Petit film d'auteur allemand, une romance poétique entre viols et scarification consacrant une jolie paire d'acteurs.
La notion de libre arbitre désigne le pouvoir de choisir de façon absolue, c'est-à-dire d'être à l'origine de ses actes. Le libre arbitre suppose un certain contrôle de la part de l'agent : contrôle sur ses actions mais aussi sur les pensées et les émotions à partir desquelles il va se décider d'agir - contrôle qui suppose aussi la capacité de s'abstenir. Choisir, s'abstenir, s'accepter ou non, c'est tout ce que traite
Le Libre Arbitre de
Matthias Glasner. Mais on pourrait affirmer que dans tout film s'exprime ainsi le libre arbitre, à partir du moment où tel personnage a telle décision à prendre face à un choix, de Shrek à Jack Bauer.
Pourquoi alors, dans ce drame romantique, le libre arbitre prend-il le pas sur la romance elle-même, et en devient-il le sujet premier ? Mise en Situation : Theo commet un viol sur une plage. Découvert et incarcéré dans un centre psychiatrique, il y reste neuf ans. Gravissant les échelons un à un, il reprend contact avec le monde extérieur jusqu'à ce qu'il soit prêt à l'affronter. Il intègre alors une cellule de réinsertion, recherche un travail, une relation…enfin ce qui fait la vie, ni plus ni moins.
Horrifié par la gente féminine, on sent un homme responsable, mais conscient de lui-même et de ce qu'il a pu provoquer. Dans le métro, à un arrêt de bus, au restaurant, partout où il est en présence d'une femme, il y a une véritable tension qui se crée, bien aidée par un très bon jeu d'acteur. Regard troublé, il affiche aussi un stress constant, mesurable sur son visage où dans ces attitudes. Contrôle toi, contrôle toi mon brave, c'est derrière toi tout ça. Ouf, sauvé, celle-ci s'en va. Il se dit guérit, il a maintenant des amis sur qui compter, des numéros de téléphone à appeler, et des films porno pour évacuer. Le premier pas est franchi, Théo maîtrise ses pensées, ses émotions, et gouverne ses actions à la recherche du bien.

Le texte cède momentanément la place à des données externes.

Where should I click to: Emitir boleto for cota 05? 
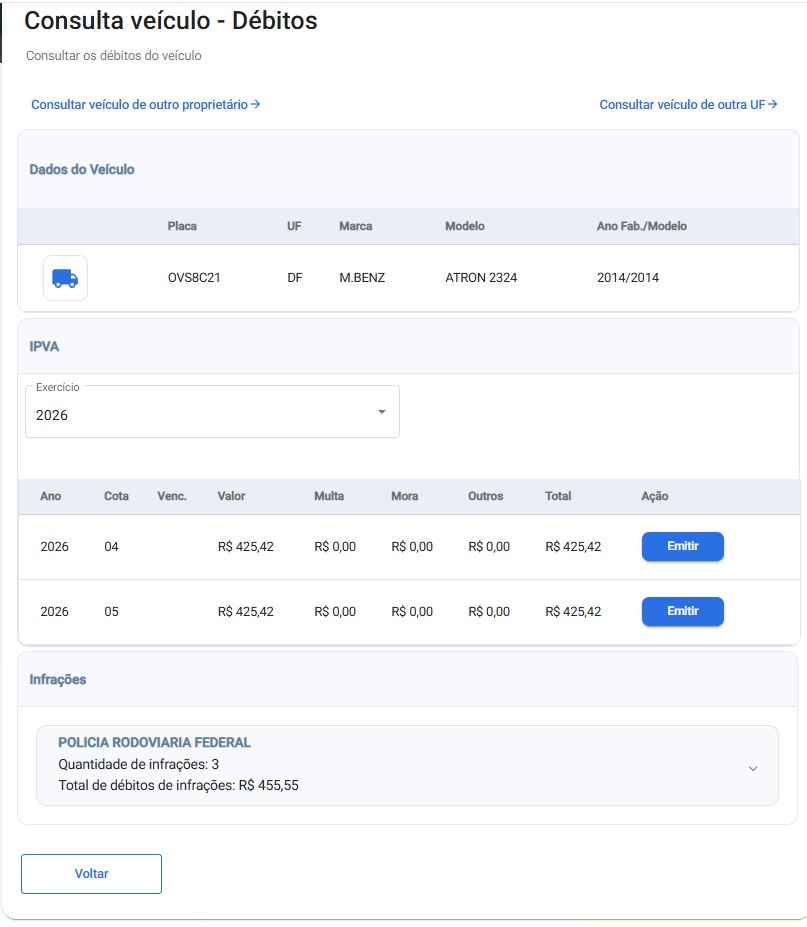(x=683, y=611)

Deuxième étape : aborder une fille et construire une histoire … loin d'être chose aisée. Qui ne tente rien n'a rien, son véritable problème, c'est plus de tenter le diable ou de ne pas prévenir une mauvaise action. Il avance sur des œufs, n'y arrive pas tout de suite et puis l'espoir semble surgir. Va-y mon garçon, là ça y est, tu vas enfin surpasser tes démons. Le plus dur, étant sans doute la mémoire de son passé, il préfère l'éclipser, le lui cacher aussi. Elle n'a pas été franchement plus gâtée, maltraitée psychologiquement par son père, et cet étrange couple, sans franche discussion, sans grande joie de vivre continue de sillonner l'Europe. Accompagné par de long moment d'attente, de jeu de cache-cache au ralenti sans franchement de sens, le film peut lasser…trois heures c'est long, surtout quand il ne se passe pas forcement grand' chose, mais enfin, laissons l'amour s'installer.

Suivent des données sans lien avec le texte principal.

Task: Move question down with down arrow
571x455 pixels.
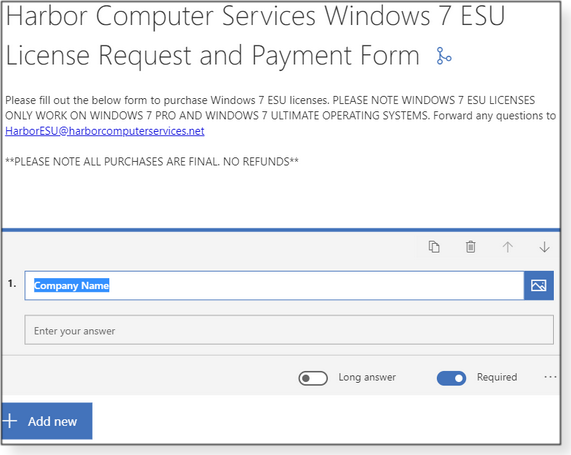Action: point(544,247)
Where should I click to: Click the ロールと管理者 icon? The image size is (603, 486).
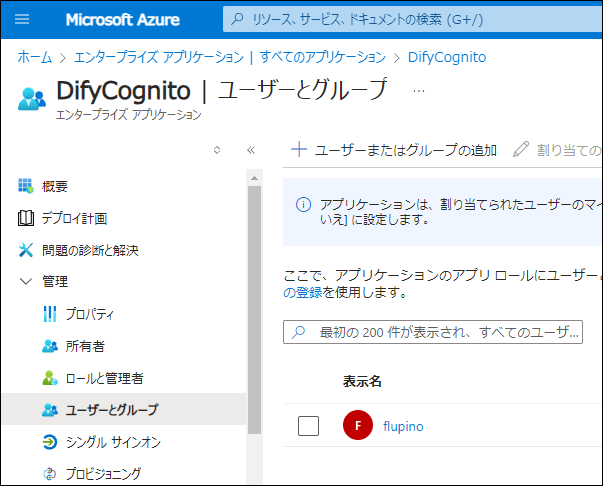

Chassez le naturel, il revient au galop. Triste destinée. Une soirée bien arrosée, un pot de départ, un rendez-vous dans un bar et voilà Nettie (elle), absente, qui laisse le monotone Théo broyer du noir. Nouveaux sévices sexuels, elle a fait un choix, sa vengeance en est un autre ; et, conscient de sa non réhabilitation parmi la société, il prend le taureau par les cornes, s'efface. Histoire d'amour aux accents de Je t'Aime, Moi non Plus, c'est maintenant à Nettie de courir, de courir pour tout abandonner. Son travail, son pays, son mari…celui qui avait entrepris une fable amoureuse emplie de poésie dresse aussi un terrible constat, et d'actualité, sur le viol, les violeurs, et leur « guérison ».
Matthias Glasner montre, ne juge jamais, et rétablit la morale en ne quittant pas ce qui l'a intéressé. Le refus de soi peut-il être une forme de libération ? Malgré des longueurs évidentes, ce film sournois déboussole, et convainc. C’est sous le signe de l’étrange que le réalisateur raconte cette poésie amoureuse, triste parfois, glauque plus souvent. Il pointe aussi un des sujets du moment, qu’il baigne dans un intelligent concept philosophique.